This is a GREAT idea because I can imagine how cold it has to be in the winter time there! Yowzers! And great way to grab a quick dinner before your commute home for the night.
Ah, memories of living there for a number of years, as well as finding ways to stay out of the cold in the winter!
Ha ha, we spent a week there, admittedly in Spring and didn’t even know it existed. How shocking. Whereas we spent 5 days approx in Montreal and did visit theirs. How Crazy!
That is a very savvy city planner to get so many property owners/developers to join in his plan. I’ve never been to Toronto above ground or underground, but this reminds me of the Houston tunnel system. Since it never gets very cold there, I think the Houston one was designed to escape either the humid summer weather or its frequent thunderstorms. When I was a kid, I thought it was the coolest thing ever built.
Wow, how fascinating. I can imagine it must be great in the freezing cold. It gets really hot in Western Australia in summer – perhaps it would be a good idea for us to have one against the heat ;)j
wow 19 miles, that huge. It reminds me of Singapore there you do not even have to go outside if you don’t want to. Nearly everything is under the ground.

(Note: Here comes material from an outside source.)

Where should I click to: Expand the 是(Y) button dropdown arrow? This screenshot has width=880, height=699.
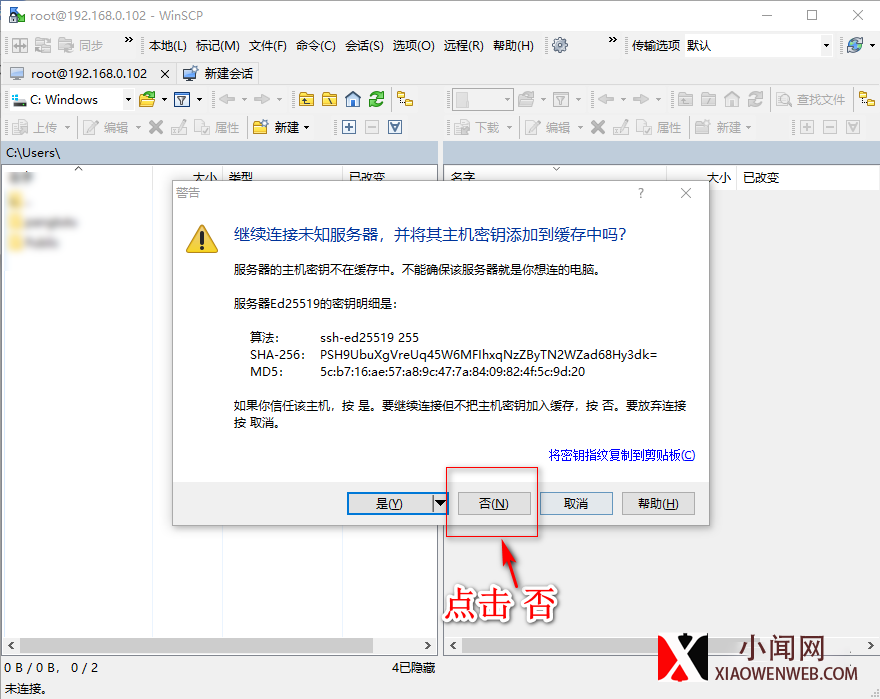(x=440, y=503)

The Path sounds intriguing. I’ve been in underground malls a few places and I agree they can be disorienting. I love a good window!

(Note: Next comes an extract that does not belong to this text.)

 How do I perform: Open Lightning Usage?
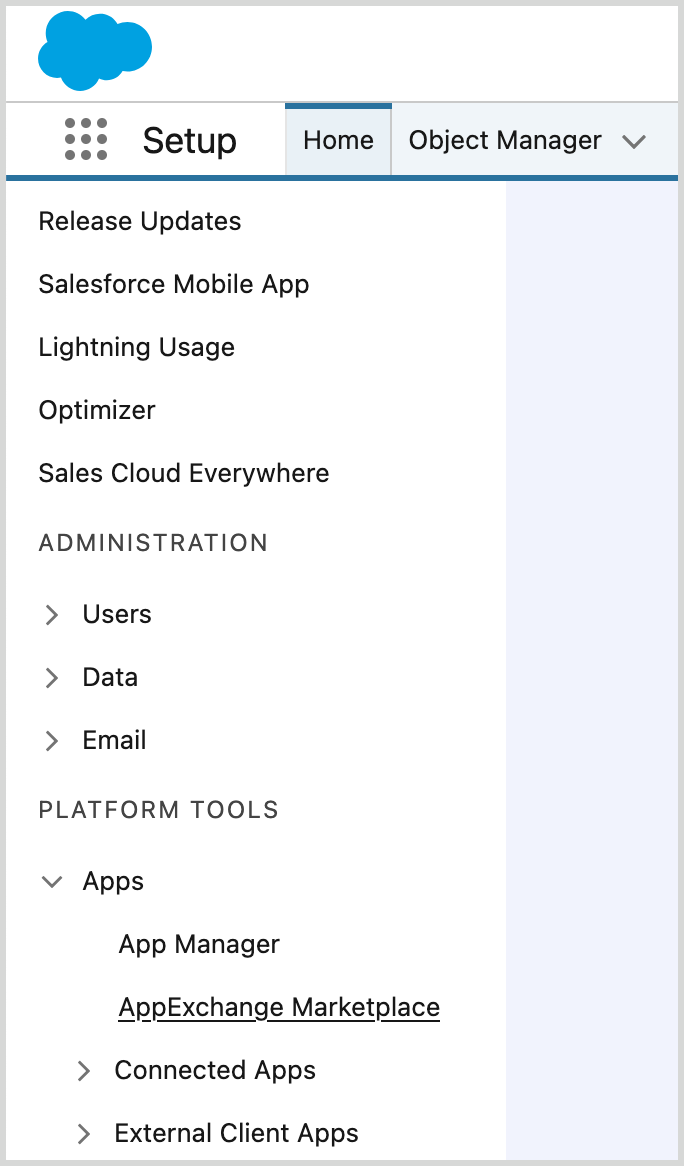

What an amazing underground maze, and it must be especially convenient when the weather is not so good.
Sure is a convenient maze, Rachel. I’m sure after a while I would’ve figured it out.
I explored a small portion of the PATH last year during TBEX. You’re right it was overwhelming and I got turned around a few times too. It was hot and humid then too so it provided a great escape from the early summer. What a great place to people watch though.
That it is, Mary! I parked myself on a bench one afternoon and watched people as they walked by or shopped and made up stories about them.
I’ve used the PATH for years, Marcia, and still get lost. My favorite part is under the TD Centre, the cool towers by Mies van der Rohe. I had no idea that some of the other tunnels date back to 1900s. Whoever planned that was visionary. Going underground is a great way to avoid getting splashed by traffic in slushy weather AND avoid having to stop and wait at street corners. Fast and fun–that’s the PATH, if you know where you’re going:)
I’m not surprised, Lesley. It’s so extensive, it’s easy to get turned around but it’s great for avoiding bad weather.